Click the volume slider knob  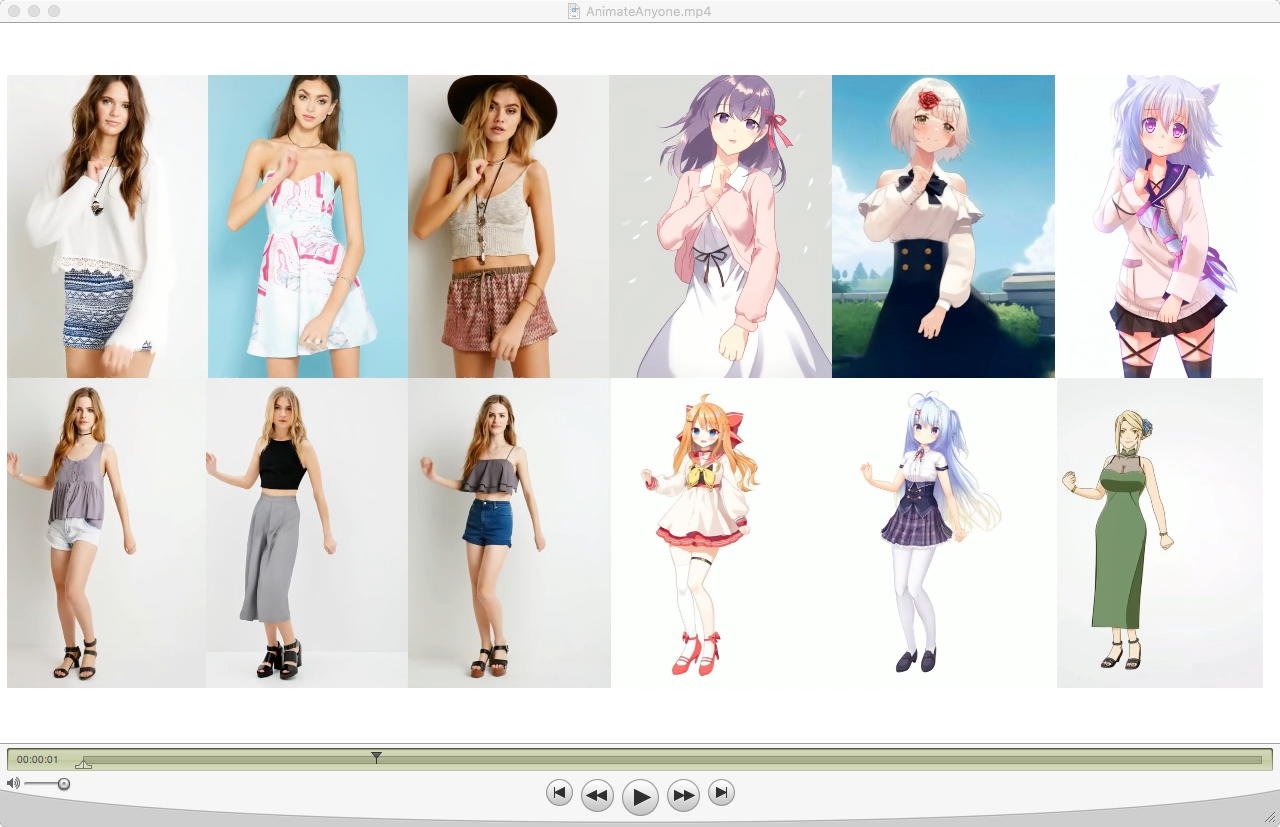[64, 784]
--
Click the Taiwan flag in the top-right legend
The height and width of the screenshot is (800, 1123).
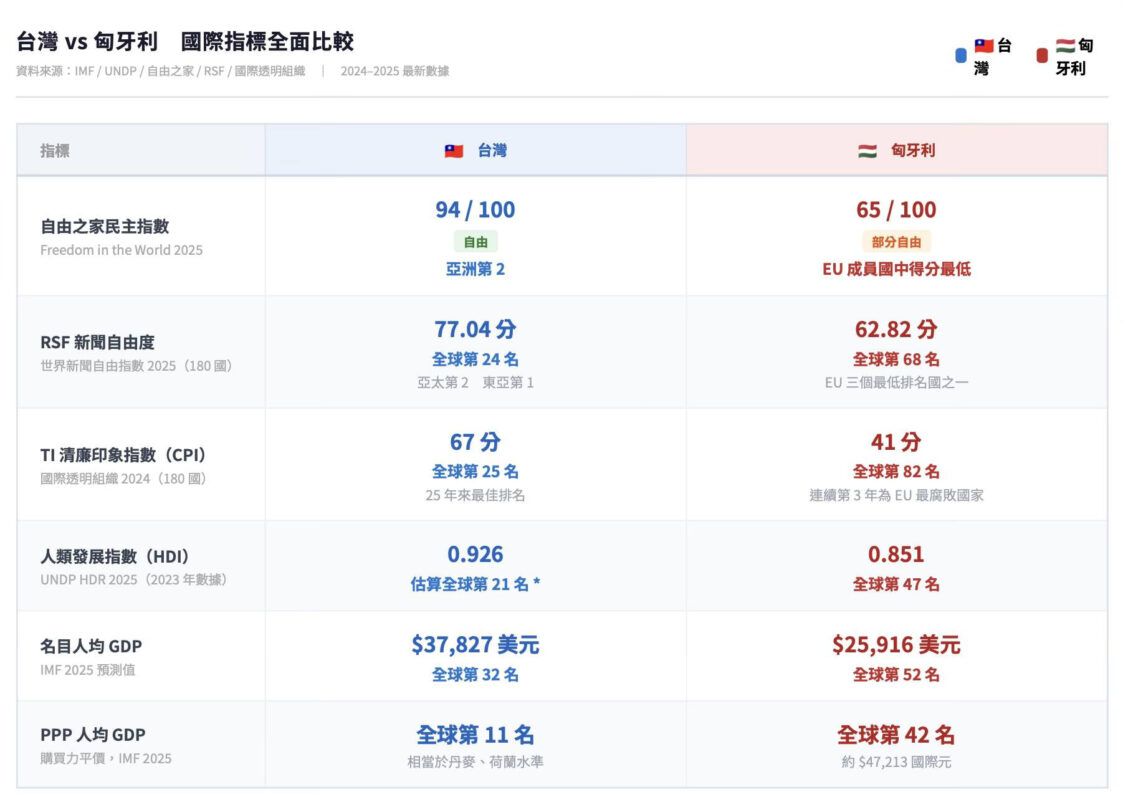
--
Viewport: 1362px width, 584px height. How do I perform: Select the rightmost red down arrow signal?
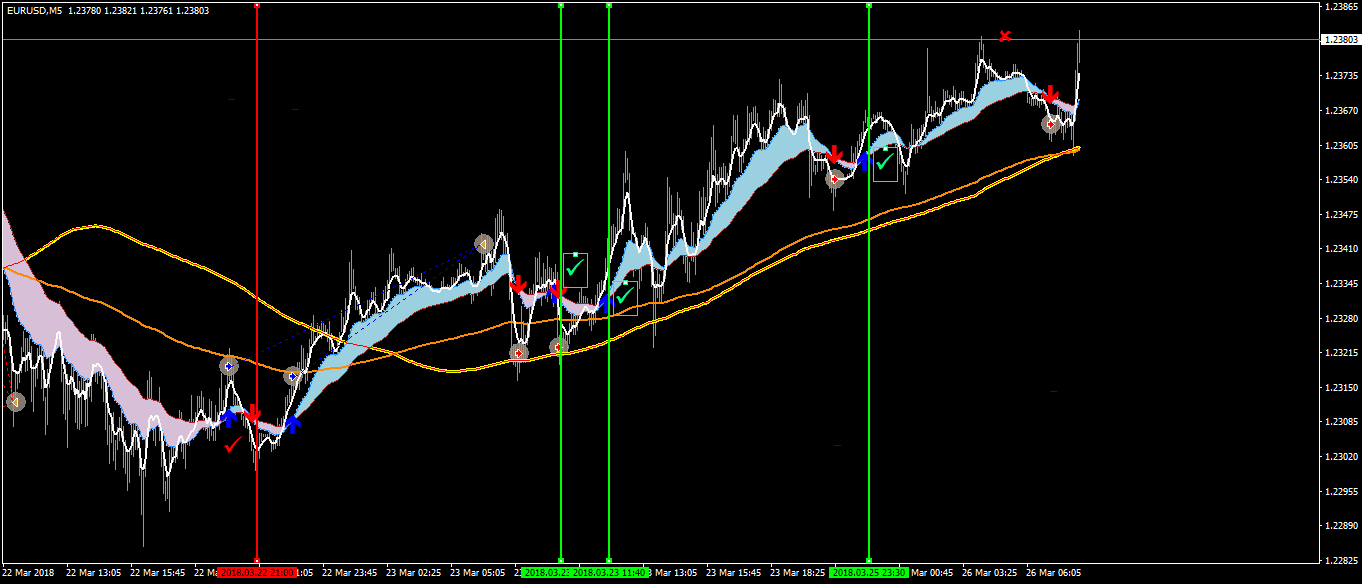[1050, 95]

§ Your objective: From the records above, retype only the lines starting at the line that contains "Click the Taiwan flag in the top-right legend" and ending at the line that contains "The height and", both included.

§ Your solution:
Click the Taiwan flag in the top-right legend
The height and width of the screenshot is (800, 1123).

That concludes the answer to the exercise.